51. Durante muchos días acampó ante el Templo y puso allí ballestas, máquinas, lanzafuegos, catapultas, escorpiones para lanzar flechas y honderos.
52. También los sitiados construyeron máquinas como las de los sitiadores y lucharon largo tiempo.
53. Pero escaseaban los alimentos en los almacenes, por ser el año séptimo, y porque los israelitas llegados a Judea de los países paganos habían consumido las reservas.
54. Así que quedaron pocos hombres en el Templo, debido al hambre, y los otros se dispersaron.
55. Entre tanto, Filipo, a quien el rey Antíoco había confiado en vida la educación de su hijo Antíoco para prepararlo a gobernar,
56. había vuelto de Persia y de Media con el ejército que había acompañado al rey a esas partes, e intentaba tomar el poder.
57. Cuando lo supo Lisias, se apresuró a dar la señal de partida, diciendo al rey, a los generales del ejército y a los soldados: «De día en día perdemos fuerzas, escasean los alimentos y el lugar que sitiamos está fuertemente defendido; no podemos descuidar los asuntos del reino.
58. Demos, pues, la mano a estos hombres, y hagamos las paces con ellos y con su nación.
59. Concedámosles que vivan según sus costumbres como antes, ya que todo esto vino porque les suprimimos sus leyes y ellos se han levantado en defensa de ellas.»
60. Estas palabras agradaron al rey y a los generales, y el rey envió gente para tratar la paz con los judíos, quienes la aceptaron.

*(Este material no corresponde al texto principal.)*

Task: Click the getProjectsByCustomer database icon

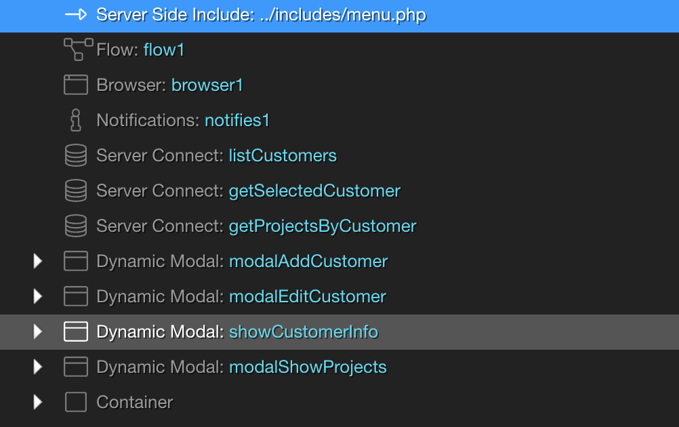Action: tap(76, 226)
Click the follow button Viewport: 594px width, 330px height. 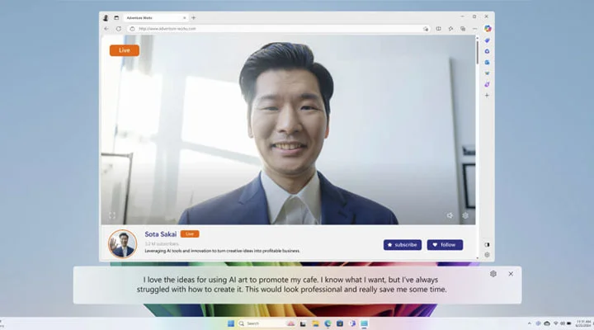click(x=444, y=245)
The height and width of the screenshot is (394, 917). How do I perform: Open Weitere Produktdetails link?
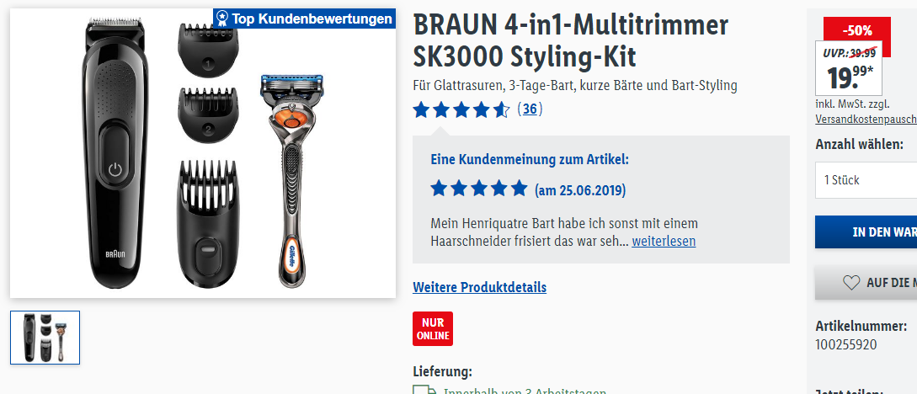pos(480,287)
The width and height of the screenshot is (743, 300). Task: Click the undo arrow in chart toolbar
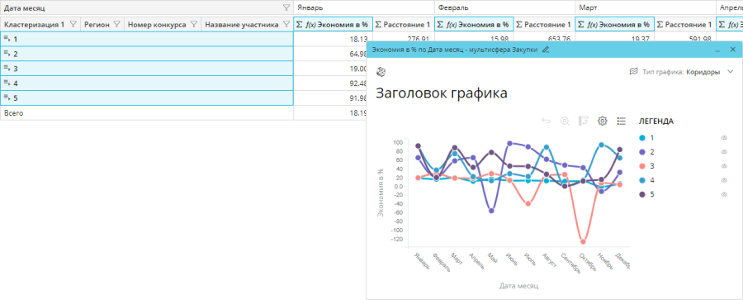click(x=546, y=121)
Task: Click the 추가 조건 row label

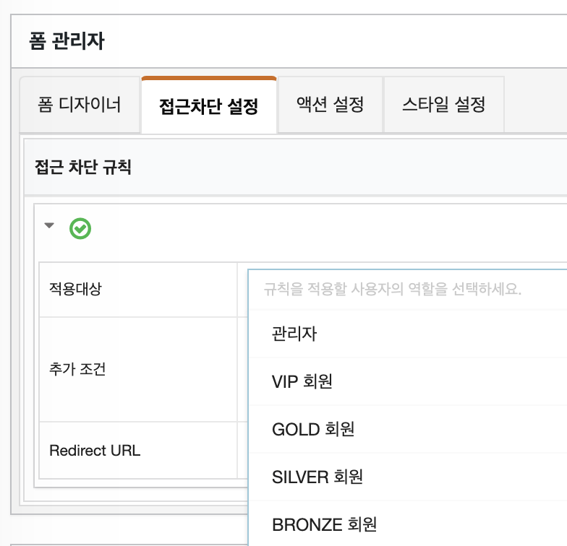Action: pos(77,369)
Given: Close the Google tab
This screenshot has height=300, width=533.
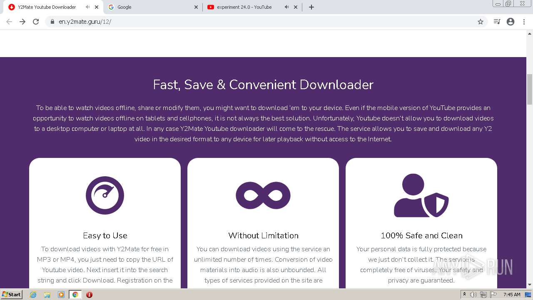Looking at the screenshot, I should [x=196, y=7].
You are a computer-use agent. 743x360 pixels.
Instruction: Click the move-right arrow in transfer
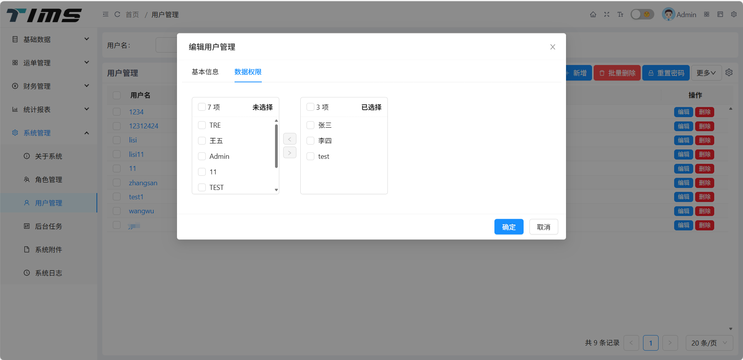(289, 153)
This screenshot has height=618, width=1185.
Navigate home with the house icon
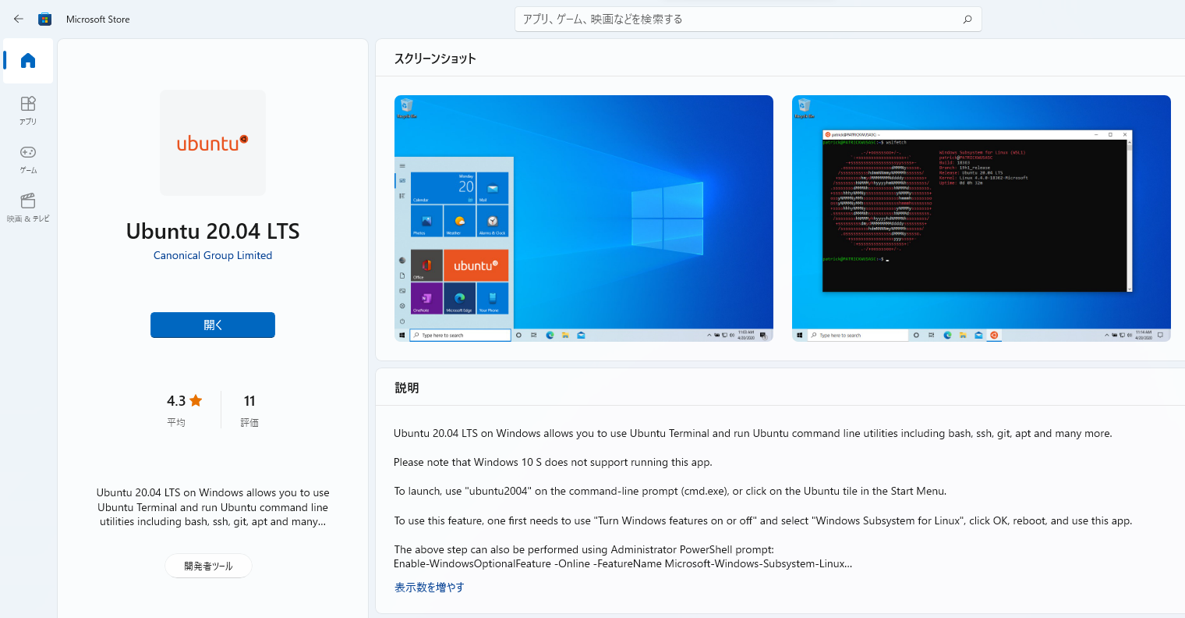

61. Cuando el rey y los generales se hubieron comprometido con juramento, los judíos salieron de la fortaleza.
62. El rey subió al monte Sión y, cuando vio las defensas, quebrantó su juramento y mandó destruir el muro que lo cercaba.
63. Luego partió de prisa y volvió a Antioquía, donde encontró a Filipo dueño de la ciudad, y tuvo que luchar contra él y tomar la ciudad por la fuerza.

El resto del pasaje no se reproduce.